Run detail
Subject 1-M16 — Run 2026-03-05
Date: 2026-03-05
Legacy baseline note
The published 1-M16 bundle is retained for historical context, but it was produced with earlier methods and a legacy model. Its metrics should therefore be interpreted cautiously and not treated as a direct comparison against the current 2-M16 bundle.
Test action accuracy
83.94%
2,652 held-out windows
Finger accuracy on non-REST
80.61%
2,538 non-REST test windows
Primary holdout joint accuracy
N/A
REST TPR N/A · applicability FN N/A
Pseudo-live committed joint
N/A
Would-send precision N/A · false REST actuation N/A
Historical context
This run stays on the site as a baseline, not as the deployment story.

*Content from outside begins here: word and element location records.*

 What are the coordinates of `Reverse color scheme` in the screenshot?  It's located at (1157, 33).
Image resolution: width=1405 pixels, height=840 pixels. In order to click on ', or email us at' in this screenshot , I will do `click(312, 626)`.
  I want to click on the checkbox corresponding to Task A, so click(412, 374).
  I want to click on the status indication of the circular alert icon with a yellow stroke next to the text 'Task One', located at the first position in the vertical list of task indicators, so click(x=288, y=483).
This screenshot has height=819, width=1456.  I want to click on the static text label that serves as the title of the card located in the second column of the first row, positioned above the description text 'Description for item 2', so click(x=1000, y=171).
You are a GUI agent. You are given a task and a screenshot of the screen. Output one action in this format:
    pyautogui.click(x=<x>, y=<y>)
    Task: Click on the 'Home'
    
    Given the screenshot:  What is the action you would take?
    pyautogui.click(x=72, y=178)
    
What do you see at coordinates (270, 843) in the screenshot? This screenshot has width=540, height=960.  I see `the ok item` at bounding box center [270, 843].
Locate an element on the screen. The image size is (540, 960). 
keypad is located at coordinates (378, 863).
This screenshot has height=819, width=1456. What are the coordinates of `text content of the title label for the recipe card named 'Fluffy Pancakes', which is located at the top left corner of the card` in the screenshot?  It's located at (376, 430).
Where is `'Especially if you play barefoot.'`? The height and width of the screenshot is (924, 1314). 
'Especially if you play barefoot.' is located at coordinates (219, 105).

The 1-M16 bundle is still useful because it shows a second subject, an earlier tuning cycle, and the kind of metrics that were available before the broader March 2026 evaluation push. It is not the model-selection path that produced the current featured 2-M16 run.
2026-02-27 refresh
Published tuning checkpoint
The website's February 27, 2026 update documents a tuned 1-M16 rerun and compares it against the February 21 baseline.
Historical baseline
Earlier methods stack
Later March updates explicitly warn that 1-M16 used earlier methods and should not be treated as a direct comparison to the current 2-M16 deployment stack.
60 epochs
Published training budget
The public bundle preserves the core training budget: 60 epochs, batch size 64, learning rate 0.001, and seed 45.
How this run was chosen
- This bundle is retained to show a second subject and a real historical checkpoint rather than a hand-picked retrospective summary.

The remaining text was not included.